Yom Kippour, comme chacun sait, c'est le jour du Grand Pardon devant être entièrement consacrer à la contrition afin d'expier ses fautes. Outre les cinq interdictions, - ne pas se laver, ne pas se frictionner le corps, ne pas porter de chaussures en cuir, ne pas manger ni boire, et ne pas s'aimer -, on passe sa journée à prier et lire les psaumes, en autre le Livre de Jonas, dont l'histoire est éloquente pour le thème du jour. Mais ce délicieux emploi du temps ne concerne qu'une partie de la population juive israélienne.

Car aujourd'hui, Yom Kippour, c'est un peu la fête du vélo pour la population séculaire. Aucune voiture ne roulant pendant toute la durée du Tsom dans les villes comme sur les autoroutes, c'est l'occasion rêvée d'aller essayer son nouveau VTT dans Nevet Tsedek ou se prendre pour Niv Libner sur la route de Haifa. Et si on est pas un fan de deux roues, on profite toujours du calme citadin, inexistant à Tel Aviv les 364 autres jours de l'année, pour se promener en famille. Les vieux installent leur table de Shesh Besh au beau milieu des carrefours et la veille, les enfants sont autorisés à jouer dans les rues jusqu'à une heure avancée de la nuit.

Alors, entre le cycliste et le pécheur en repentance, certains cherchent à trouver un juste milieu. Sans passer toute la journée à la syna, ils décident de se priver de nourriture, peut-être afin de ressentir eux aussi l'esprit de Kippour. Au final, c'est à chacun de choisir son attitude, son implication dans le jour saint. Une affaire de choix personnel donc ? Pas si sûr. Car en Israël, à chaque évènement du calendrier religieux, se pose de savoir à quel point l'État organise et règlemente la vie économique et sociale périphérique à la fête religieuse. Si à Yom Kippour, l'absence de trafic est entièrement due à la tradition et ne repose sur aucun décret (on rencontre d'ailleurs des voitures en circulation à Yaffo), on peut s'étonner en revanche de la loi obligeant les commerces et les restaurants à fermer. Israël se proclame comme l'État juif, mais à l'image d'une grand part de sa population, juive et détachée de la religion, savoir si l'État est religieux ou laïc reste ambigüe.



vendredi 7 octobre 2011

Reprise du blog, ! שנה טובה

C'est avec beaucoup de retard que je vous souhaite la Shana Tova! Une année 5772 que je vous souhaite pleine de réussite, de découvertes et de joie surtout. De nouveau en Israël pour quatre autres mois, je reprends ce petit blog sur la Terre Promise, sa société et ses contradictions. Et si je ne vous promets quant à moi ni la lune ni même une petite bande de terre à l'est de la Méditerranée, je vous garantis tout de même un programme chargé. Sujets à aborder parmi d'autres:
● Politique ; avec la poursuite des efforts pour la reconnaissance d'un état palestinien et la reprise des négociations.
● Social ; retour sur les revendications de l'été israélien et leur impact.
● Sociétal ; un petit tour à prévoir du côté des communautés ultra-orthodoxe et arabe. 
● Religion ;  de quoi découvrir entre Yom Kippour, Soukkot ou Hanouka.
● Culturel ;  si ce n'est pas déjà fait, il est tant pour vous de vous ouvrir à la musique israélienne.

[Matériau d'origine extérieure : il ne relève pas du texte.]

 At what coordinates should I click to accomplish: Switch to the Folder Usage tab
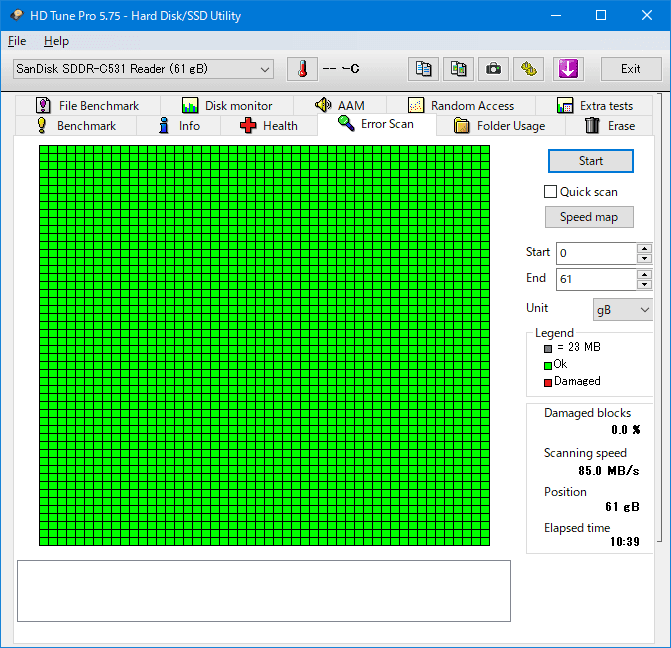point(498,126)
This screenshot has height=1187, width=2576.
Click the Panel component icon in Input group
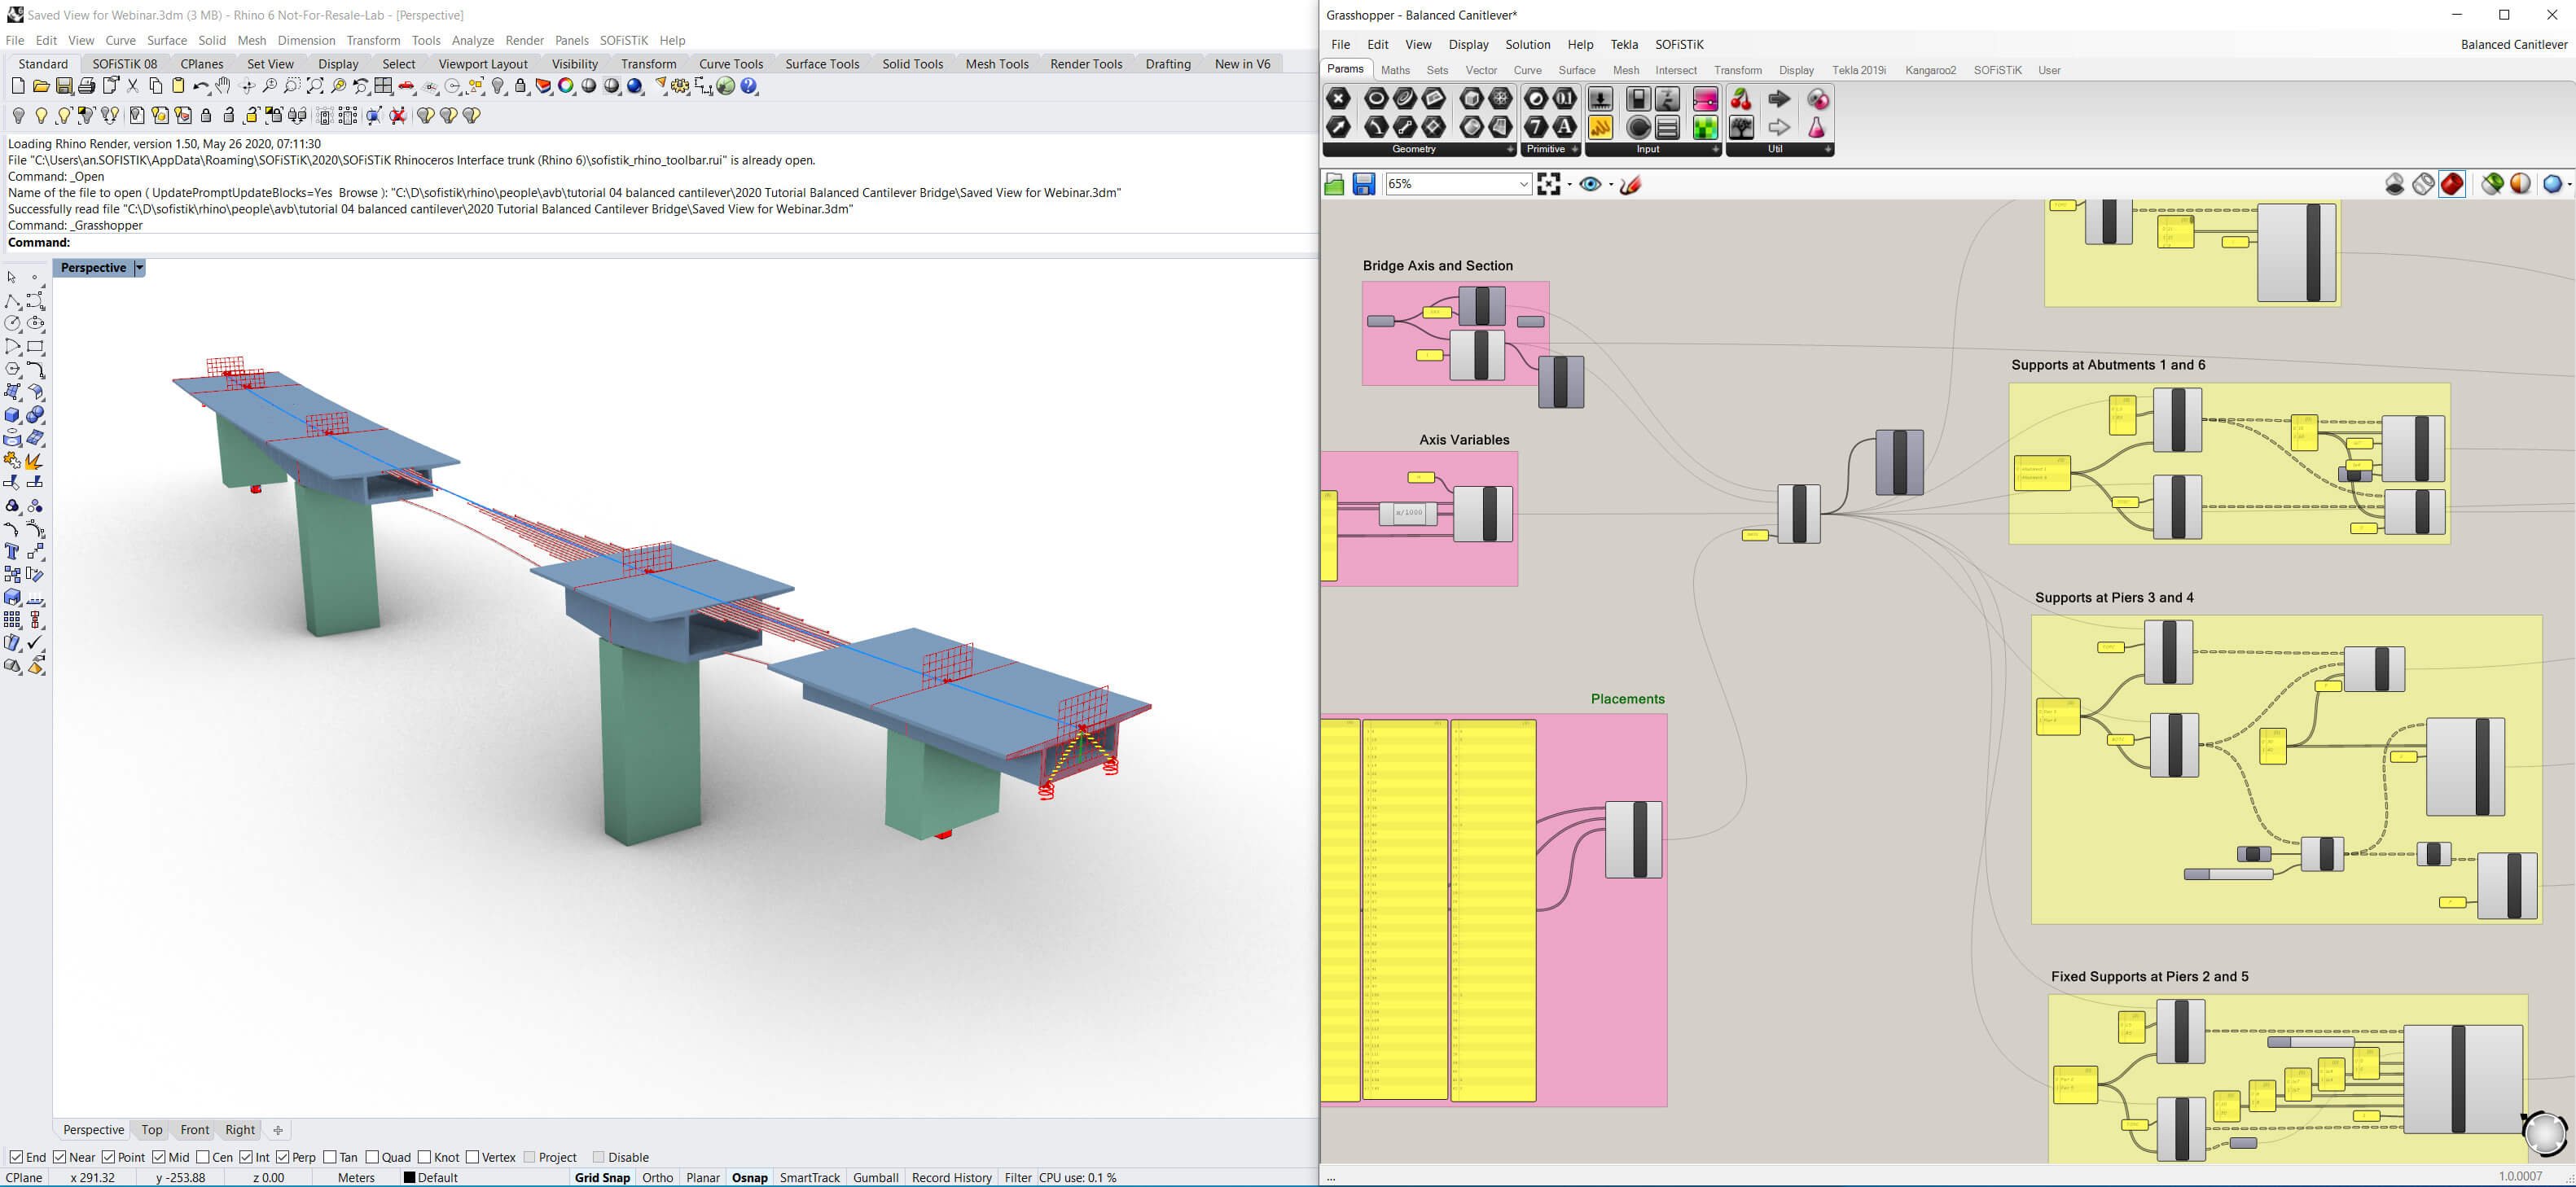(1600, 127)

Voilà, en espérant vous retrouver très vite sur ces pages ou à travers un de vos commentaires (dithyrambiques, cela va de soit) ; bon vent et bonne lecture. 

 

dimanche 14 août 2011

Les petits riens à Tel Aviv_3 : Shouk et français ne font pas bon marché!

       En août, Tel Aviv est investie par les français. C'est bien simple, ils sont partout. Qu'ils déambulent sur la croisette, pullulent sur la plage ou mandibulent aux terrasses des restaurants, on ne voit qu'eux, et encore plus gênant, on n'entend qu'eux. Deviner le "juif parisien", à ses expressions désabusées ou aux mœurs vestimentaires frivoles, devient alors le jeu à la mode -et légèrement antisémite- pratiqué à la pause déjeuner ou lors des sorties nocturnes.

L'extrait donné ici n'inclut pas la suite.